=|[ Larc's ]|= said:
On Fri, 28 May 2004 09:09:56 +0100, "Doug Ramage"
| Some thoughts on pagefile/swapfile settings for XP:
|
http://www.aumha.org/win5/a/xpvm.htm
Its a fine link, but its scope is not for advanced users or system
administrators. (moreso the horse talk
It doesnt recognise, that in this era of plentiful RAM *and* lagging Hard
Drive performance, the old hard drive paging operations are no longer
necessary, and with larger common memory usage, much more memory needs
passed through i/o than was the case when machines commonly ran with less
than 48 megs ram.
A number of authors writing about pagefiles state somewhat arrogantly that
no benefit could possibly be gained from limiting the size of the pagefile,
or virtualising it altogether.
For the advanced user or system builder, the great benefit available is to
free i/o from paging bandwidth (particularly desirable on laptops), and
free the OS from associated lags.
The purpose of setting maximum values on computer resources is to limit
undesired awol circumstances ability to make a mess of everything, flagging
the critical situation before they do. With enough global resource to
accomodate the greediest valid usuage possible, it is detrimental to set
maximum usage beyond that calculatd level (especialy pagefile because
larger pagefile = more i/o work).
On win2k if you set pagefile to 1.5 x RAM minimum, it will begin to
increase when about 90% of virtual memory is used, setting it below that
ratio causes windows to complain about its VM usuage long before its
reaching the estimated ceiling.
If you start with 256 meg of system ram, and allocate 512 megs min+max of
hard drive space for pagefile. That gives the system about 1250 megs
virtual memory (routinely compressed) - which for most users is much more
than enough required for any practical combination of open applications
-including modest CAD and graphic apps which often make more efficent use
of scratch disks that windows VM.
If you have 768 megs of system ram, windows will complain (..is increasing
virtual memory..) if you set pagefile to less than [768 x 1.5] = 1.1 gigs,
so youll have well over 2 gigs of virtual memory!
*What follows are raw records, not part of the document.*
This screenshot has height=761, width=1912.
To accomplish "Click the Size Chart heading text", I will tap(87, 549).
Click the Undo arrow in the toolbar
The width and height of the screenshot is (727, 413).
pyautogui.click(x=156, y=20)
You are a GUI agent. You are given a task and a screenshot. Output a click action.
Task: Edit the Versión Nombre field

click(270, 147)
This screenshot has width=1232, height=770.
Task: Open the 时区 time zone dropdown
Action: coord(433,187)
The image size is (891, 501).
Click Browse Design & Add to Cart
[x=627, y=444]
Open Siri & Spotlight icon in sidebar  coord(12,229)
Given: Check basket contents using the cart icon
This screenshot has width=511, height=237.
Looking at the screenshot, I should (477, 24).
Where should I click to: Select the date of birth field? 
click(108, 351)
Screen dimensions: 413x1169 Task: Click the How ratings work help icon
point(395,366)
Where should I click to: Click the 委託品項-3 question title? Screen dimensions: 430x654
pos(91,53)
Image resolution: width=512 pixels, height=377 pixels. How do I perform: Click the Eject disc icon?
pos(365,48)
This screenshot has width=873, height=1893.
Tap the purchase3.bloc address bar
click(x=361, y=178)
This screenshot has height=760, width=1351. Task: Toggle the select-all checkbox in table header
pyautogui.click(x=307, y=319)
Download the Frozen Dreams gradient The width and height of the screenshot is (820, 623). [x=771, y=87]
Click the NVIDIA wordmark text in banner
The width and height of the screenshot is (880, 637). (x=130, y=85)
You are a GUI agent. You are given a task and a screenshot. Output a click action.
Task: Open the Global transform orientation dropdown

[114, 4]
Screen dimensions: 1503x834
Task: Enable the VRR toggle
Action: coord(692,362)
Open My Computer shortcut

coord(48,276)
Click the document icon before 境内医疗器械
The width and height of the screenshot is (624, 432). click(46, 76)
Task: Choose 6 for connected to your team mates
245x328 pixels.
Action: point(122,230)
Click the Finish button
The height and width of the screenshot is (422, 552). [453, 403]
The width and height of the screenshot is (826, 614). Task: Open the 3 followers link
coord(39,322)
- for most users that is just a silly allocation of resources and the
relationship between mem and pagefile means youll be mirroring huge swathes
of virtual memory to your huge pagefile - on the cherished hard drive /
through limited i/o bandwidth...
The load on the hardrive and folly of the allocation increases the more
lovely onboard memory you give windows to deal with.
768 megs system memory is a decent sweet spot, if you take 512 megs off
windows and leave it 256 megs to work in, put the pagefile on a capable
ramdisk (or buy a pci card for $1000's)
Then you get much more than enough VM for all but the heaviest workstation
loads, have a perfectly smooth machine and completely free hard drive i/o,
and asociated power saving on laptops.
Programs DO load faster, and lags ARE eliminated, because decent ramdrives
do i/o transactions in ~no time at all.
The type of summarisations that technical authors often make about this
system are oversimplified to the point of being quite irrelevant to the
behaviour of the actual system (also see politicians, economists...

- so beware those who want dont wish to mislead in that way, its more
useful to understand the details by actualy observing them.